One day, a long time ago, last May actually. We bought our dream home in tropical Cairns. The home was a Queenslander and we could see ourselves sitting on the back verandah sipping gin and tonic as we enjoyed the bubbling water in the back yard fish pond that we inherited with the house. I'd never had fish before and thought I’d add a few extra inhabitants to the pond and chose some fat round friendly looking gold fish from the pet shop and lo and behold the fish already in the pond immediately attacked the poor hapless gold fish and bit off their fins killing them within an hour.
I would have rescued the poor things except that I misjudged the nudging and nibbling of the other fish as fishy gestures of welcome. But the dead fish got me suspicious about the alive ones. So I took a jar of the pond fish into the pet shop.
“Oh they’re native guppies,” said the sales guy, like he knew all there was to know about fish. I believed him. So I googled native guppies to find out how to carefully look after them, seeing as they were native and found there is no such thing as native guppies. They are also called Mosquito fish but their real name is Gambusia and they are the rabbit of the rivers. I sent a picture of the fish off to Fisheries and Wildlife and they sent it off to a Gambusia Professor expert person who said, ‘Yes they are definitely Gambusia.

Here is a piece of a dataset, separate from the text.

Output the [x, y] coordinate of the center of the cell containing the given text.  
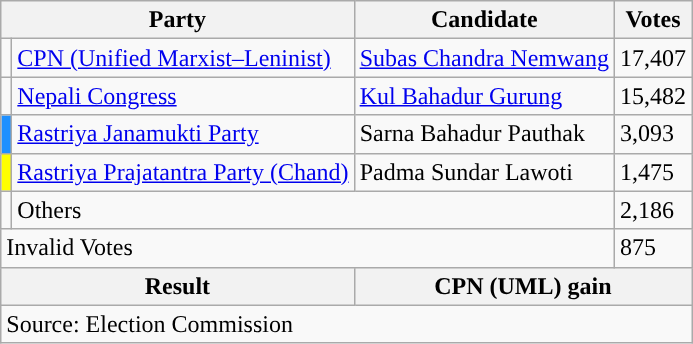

Oh and by the way there is a nice little $10,000 fine if you keep them or give them to anyone.’ So I disposed of the Gambusia as instructed very sternly by Fisheries and Wildlife, by cleaning out the pond, which was black and obviously hadn’t been cleaned out since the Big Bang. I stood knee deep in mucky gooey - what I can only imagine was years of fish poo - handing buckets of murky smelly water to the kids to tip on the garden. Finally the pond was sparkling clean.
In went new fish. In went a brand spanking new bubble maker thingy to keep it sparkly and clean. In went the Cane Toads (the rabbits of Northern Australia) that night whilst I was sleeping. In the morning the water was green, due I am told to the high nitrate content of the Cane Toads wee and poo. And the pond was filled with millions of Cane Toad eggs. On the weekend, I stood in the murky Cane Toady water and handed buckets of it to the kids.
I filled the pond in with sand and dirt and stones. I built a pedestal with bricks and concrete slabs 2 feet high so the Cane Toads couldn’t get in. I bought a fibre glass pond and stuck it on the pedestal. I bought new fish. The Cane Toads had eaten some of the others (I assume that’s why they were missing and not because they had left me for being a bad fish carer). The new fibre glass pond cost me a fortune.
I bought pretty lilies to give the fishies shade. I hung up a mosquito net to stop the fishies from being drowned in falling leaves I put up an umbrella to shade them from the afternoon sun. I began to love my fish. The pond leaked. It leaked everywhere and created a new pond around the base of the pedestal which immediately filled with copulating Cane Toads and their eggs. So now the fishies are in our bath. Pete (my hubby) says now that they have been spoilt and allowed inside - we’ll never get them back out again. I am sorry this story has no meaning or words hopeful of wisdom. it is just frivolous story about how the fish ended up living in our bath.